# Page text start

I am trying to update the feature extractor and classifier with different learning rates, basically I split the network and do it. In optimizer I used param groups for optimizing the network.
resnet50 = models.resnet50(pretrained=True)
classifier = nn.Sequential(OrderedDict([("classifier", nn.Linear(1000, 31))]))
resnet50 = nn.Sequential(resnet50, classifier)
featExtractor = nn.Sequential(*(list(resnet50.children())[:-1])).cuda()
classifierModel = nn.Sequential(*(list(resnet50.children())[-1:])).cuda()
clf_optim = torch.optim.Adam([{'params': featExtractor.parameters(), 'lr':1e-4},
{'params': classifierModel.parameters()}], lr=5e-4)
for epoch in trange(epochs, leave=False):
for _ in trange(iterations, leave=False):
source_x, source_y = next(iter(amazonData))

# Page text end
# Given material start

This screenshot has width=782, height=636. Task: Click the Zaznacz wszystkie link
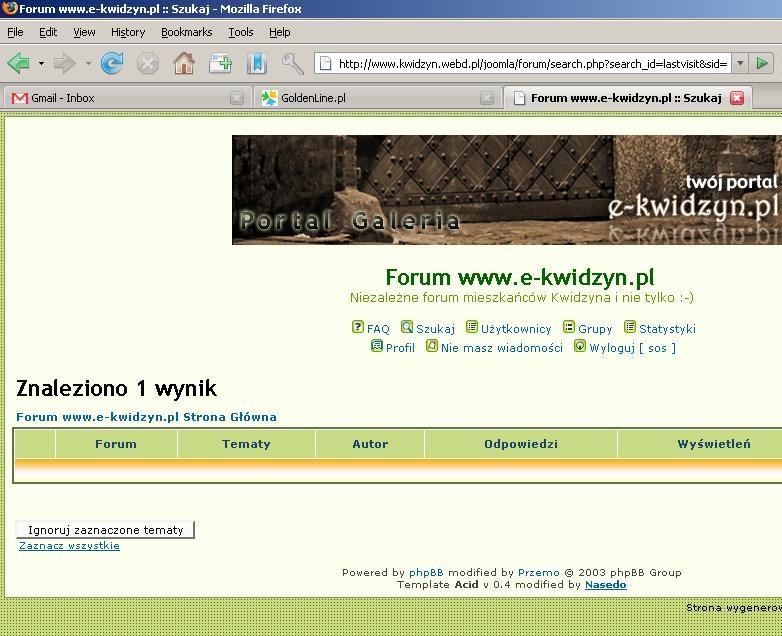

# Given material end

What the task requires -> Pick up the post about separate learning rates for the ResNet50 feature extractor and classifier, and continue it from its last line.

Reply ->
source_x, source_y = source_x.to(device), source_y.to(device)
for _ in range(k_clf):
features = featExtractor(source_x)
out = classifierModel(features)
clf_loss = clf_criterion(out, source_y)
clf_optim.zero_grad()
clf_loss.backward()
clf_optim.step()
print("total_loss: ", clf_loss)
Ps: I know I could have just used resnet50 instead of featExtractor and classifier instead of classifierModel, but this is just shortest version of what I am doing, and I am basically looking to validate the idea ?